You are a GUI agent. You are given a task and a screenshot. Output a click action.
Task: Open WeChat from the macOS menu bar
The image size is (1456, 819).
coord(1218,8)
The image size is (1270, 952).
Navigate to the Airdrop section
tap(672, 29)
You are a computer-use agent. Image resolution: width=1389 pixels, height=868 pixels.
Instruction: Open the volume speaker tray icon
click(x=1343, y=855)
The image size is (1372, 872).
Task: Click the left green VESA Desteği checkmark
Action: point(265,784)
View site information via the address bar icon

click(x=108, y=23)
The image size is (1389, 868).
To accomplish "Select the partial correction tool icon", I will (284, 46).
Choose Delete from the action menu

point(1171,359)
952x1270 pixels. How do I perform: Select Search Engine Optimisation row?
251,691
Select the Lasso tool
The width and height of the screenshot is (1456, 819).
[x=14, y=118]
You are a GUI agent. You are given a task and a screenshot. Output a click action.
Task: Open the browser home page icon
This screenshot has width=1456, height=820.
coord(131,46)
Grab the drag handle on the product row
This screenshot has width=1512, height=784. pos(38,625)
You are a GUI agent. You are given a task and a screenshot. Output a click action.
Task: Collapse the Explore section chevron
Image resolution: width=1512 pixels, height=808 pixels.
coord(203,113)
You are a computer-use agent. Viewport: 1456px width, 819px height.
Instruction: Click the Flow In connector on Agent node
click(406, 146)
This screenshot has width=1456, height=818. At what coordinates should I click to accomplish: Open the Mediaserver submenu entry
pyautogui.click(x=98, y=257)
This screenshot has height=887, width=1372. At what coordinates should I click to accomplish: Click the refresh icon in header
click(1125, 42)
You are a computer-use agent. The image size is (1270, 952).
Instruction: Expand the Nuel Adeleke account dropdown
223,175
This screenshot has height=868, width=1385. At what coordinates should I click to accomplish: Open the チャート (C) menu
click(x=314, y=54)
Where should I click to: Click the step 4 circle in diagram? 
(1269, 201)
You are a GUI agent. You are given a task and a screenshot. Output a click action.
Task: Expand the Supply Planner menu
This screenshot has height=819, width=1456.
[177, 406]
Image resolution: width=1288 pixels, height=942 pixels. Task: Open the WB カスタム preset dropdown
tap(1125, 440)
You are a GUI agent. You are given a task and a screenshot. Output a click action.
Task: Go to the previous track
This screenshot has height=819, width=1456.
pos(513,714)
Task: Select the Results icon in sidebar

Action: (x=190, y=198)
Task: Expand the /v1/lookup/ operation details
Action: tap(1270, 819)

> [WHAT IS REQUIRED] Give the number of lines above in which the word "computer" appears, and nothing more.

> [WRITTEN SOLUTION] 3